The science rooms are set up a little differently, but feature the same amenities.

“There are sinks and gas lines just like in this room,” said Purcell. “The demonstration table has moved from the front to the back. Other than that it’s pretty much all the same facilities.”

There is additions to safety equipment in the new science rooms.

“I think the science rooms are updated as far as the way the work stations are laid out,” said Moore. “There’s a lot of different code that we have to take into account as far as what must be contained in the science room now. So, we’ve got some extra safety equipment in our science rooms that is new and updated.”

Another change in the new wing is a change in design to the computer labs.

“We’ve got updated computer tables,” said Moore. “It’s a cleaner look because we can have all of our cabling behind that run in the channel along the tables. They’re all facing one direction so that a teacher can see computer screens from one vantage point and kind of see where kids are at.”

The sixth-grade students are moving their personal belongings from Lowther North Intermediate School. They won’t start classes in EMS until after the holiday break.

“They come with their backpacks and all of their stuff out of their lockers from the Lowther campus and we’ve assigned them into lockers here,” said Moore. “So they were able to come, unpack, learn a brand new combination and have plenty of time to stand down there and how to get that locker opened.”

During the break, crews will move the classrooms from Lowther North to EMS. Once everything is moved, teachers will get an opportunity to grab extra furniture or other personal items left behind to fill out their new classrooms.

“Those teachers will probably notice a change in size in their classroom spaces,” said Moore. “The classrooms at Lowther are configured very differently. They’re bigger. They just have some unique nooks and crannies that teachers have used pretty well for reading corners and different little nooks for kids. We don’t have those here.”

“They told us is they haven’t used it in a year, don’t move it.” said Vickie Dinkel, a sixth-grade classroom teacher at Lowther North Intermediate School since 1986, the longest of any teacher there. “So we’re leaving a bunch of stuff here.”
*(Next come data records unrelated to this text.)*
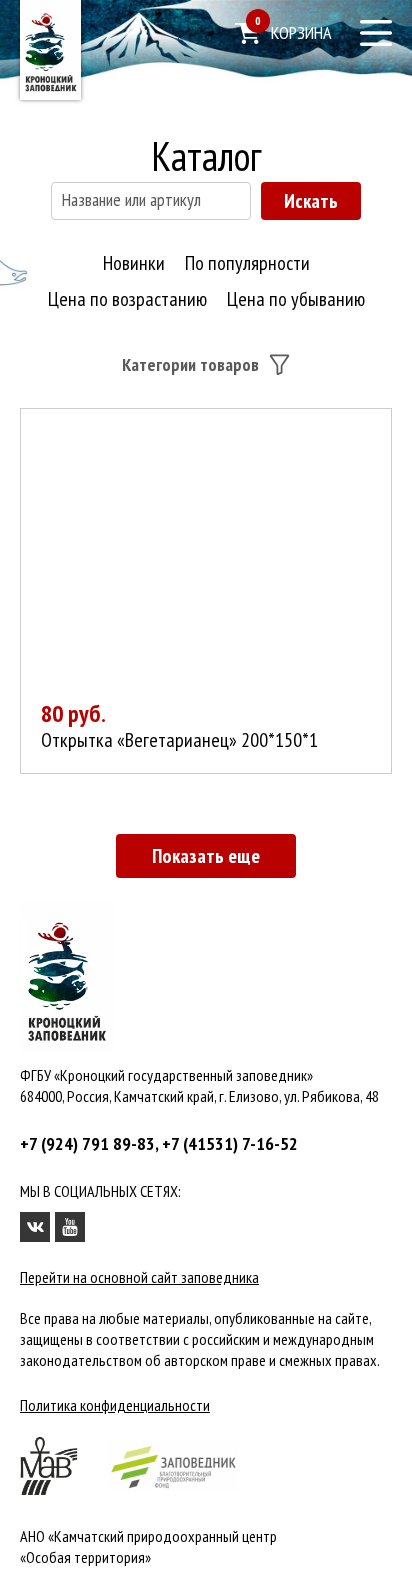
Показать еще (206, 856)
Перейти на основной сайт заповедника (139, 1277)
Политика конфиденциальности (115, 1405)
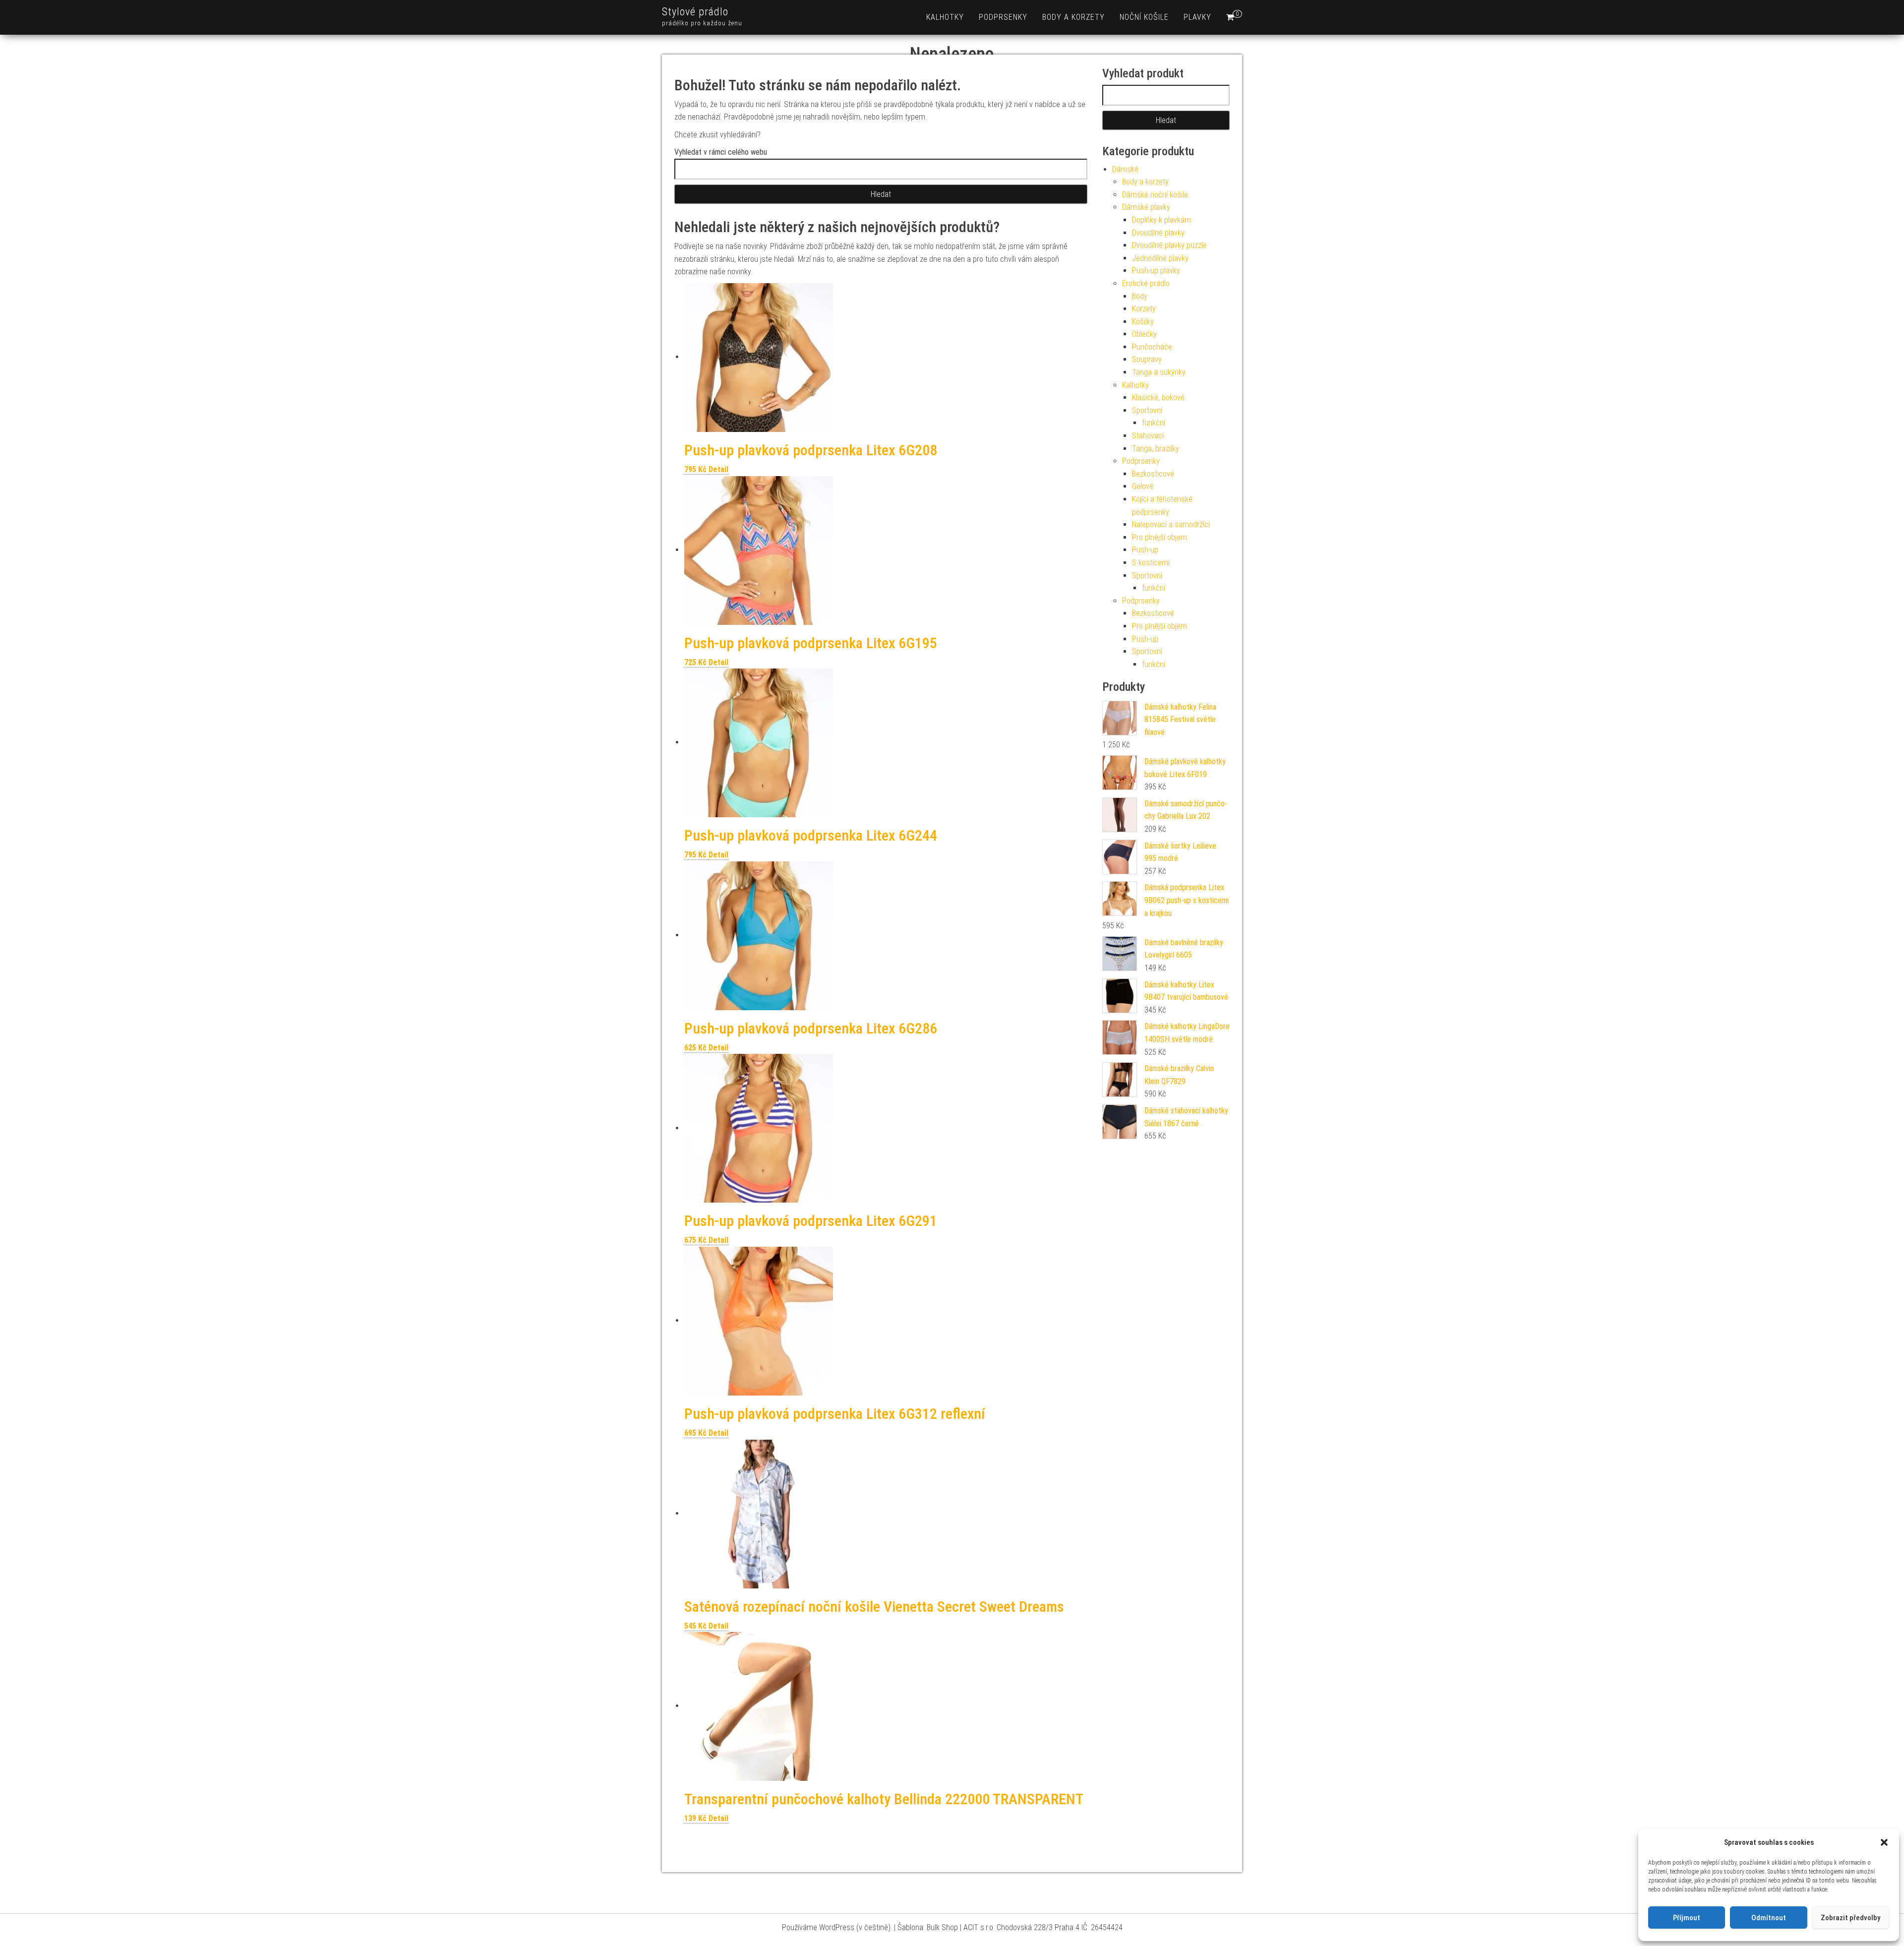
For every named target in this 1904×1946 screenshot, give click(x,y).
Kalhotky (945, 17)
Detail (718, 469)
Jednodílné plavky (1160, 258)
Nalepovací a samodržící (1171, 524)
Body (1139, 296)
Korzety (1144, 308)
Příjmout (1686, 1917)
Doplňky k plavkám (1161, 220)
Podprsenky (1003, 17)
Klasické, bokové (1158, 397)
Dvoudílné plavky (1158, 233)
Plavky (1197, 17)
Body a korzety (1073, 17)
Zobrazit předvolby (1850, 1917)
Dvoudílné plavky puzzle (1169, 245)
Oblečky (1144, 334)
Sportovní (1147, 410)
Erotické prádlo (1146, 283)
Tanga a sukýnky (1159, 372)
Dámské (1125, 169)
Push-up (1145, 549)
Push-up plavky (1156, 270)
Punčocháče (1152, 347)
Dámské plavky (1146, 207)
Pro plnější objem (1159, 537)
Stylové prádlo (695, 11)
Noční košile (1144, 17)
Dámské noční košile (1155, 194)
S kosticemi (1151, 562)
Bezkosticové (1153, 474)
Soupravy (1147, 359)
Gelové (1142, 486)
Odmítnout (1768, 1917)
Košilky (1143, 321)
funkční (1153, 422)
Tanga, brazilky (1155, 448)
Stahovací (1148, 435)
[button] (1884, 1842)
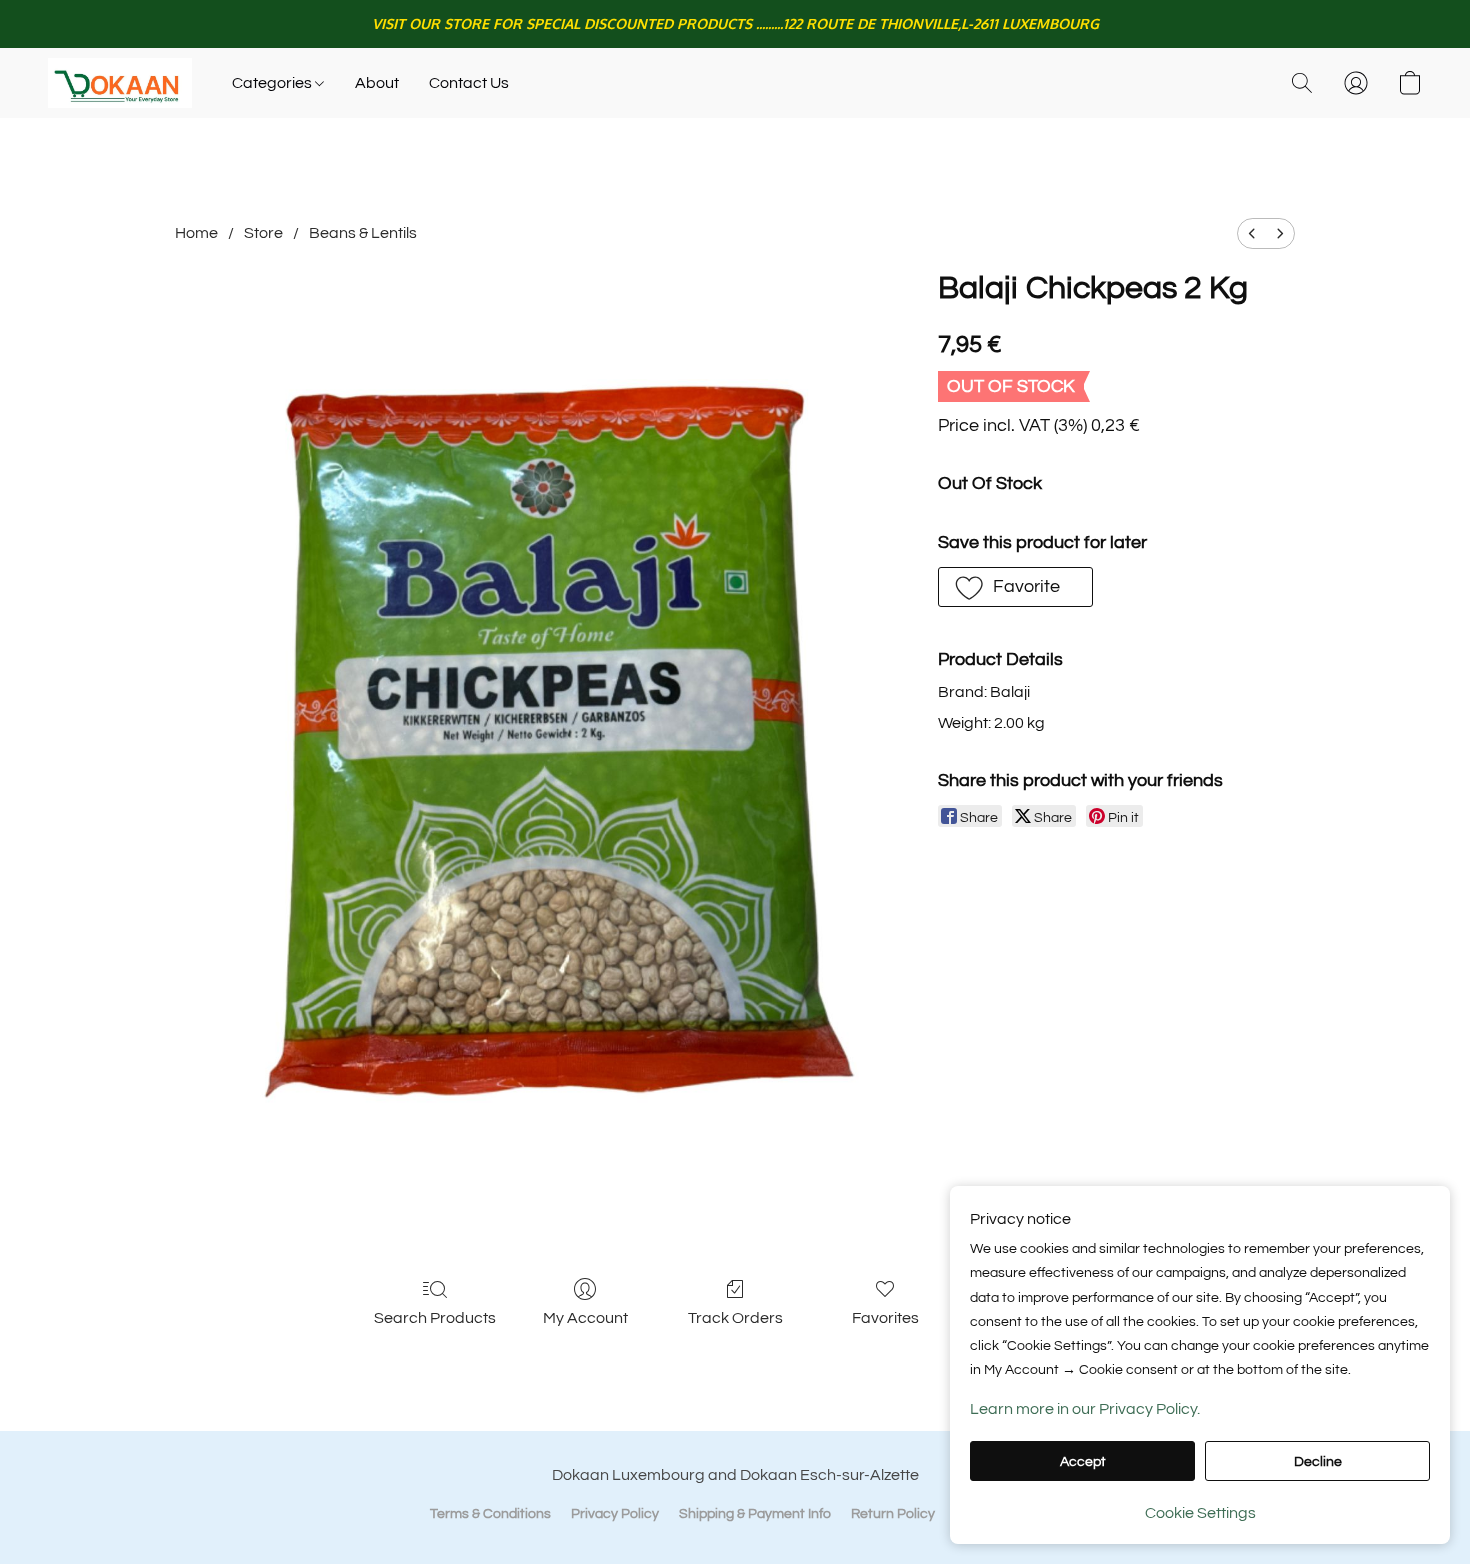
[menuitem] (1252, 233)
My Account (585, 1318)
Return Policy (893, 1514)
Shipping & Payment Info (755, 1514)
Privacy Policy (615, 1514)
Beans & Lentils (363, 233)
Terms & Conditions (490, 1514)
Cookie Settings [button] (1200, 1513)
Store (263, 233)
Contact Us (469, 83)
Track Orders (735, 1318)
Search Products (435, 1318)
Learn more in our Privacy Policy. (1085, 1409)
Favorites (885, 1318)
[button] (120, 83)
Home (196, 233)
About (377, 83)
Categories (273, 83)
Dinkel is familiar with the building having taught almost everywhere in the structure built in 1911.

“I have taught on every floor of this building,” she said. “I started in the basement and it was dungeon like. Then I moved to first floor and then last year second floor and this year third floor.”

The 25-year veteran of Lowther North said her favorite floor to teach on was the first floor.

“The view out the window was the best and convenient to everything,” said Dinkel. “The stairs were killers. That’s one thing we’re not going to miss.”

Once the move is complete, the sixth-graders will be mostly segregated from the older students. Moore said that will help ease the transition.

“I think they’re hearing a lot of crazy stories from the older kids,” she said. “ ... We’ve decided that keeping sixth-grade more intact and keeping them in their own space is an important thing to do. So as we started planning this space and planning where people would be located in this space, I’ve worked to get seventh- and eighth-grade staff into seventh- and eight- grade wings.”

Despite the move into the new wing, the multi-purpose room still has work left to be done on it. The weather has slowed construction crews. The project is expected to be completed sometime in the spring semester.

“I am not certain on a completion date myself,” said Moore.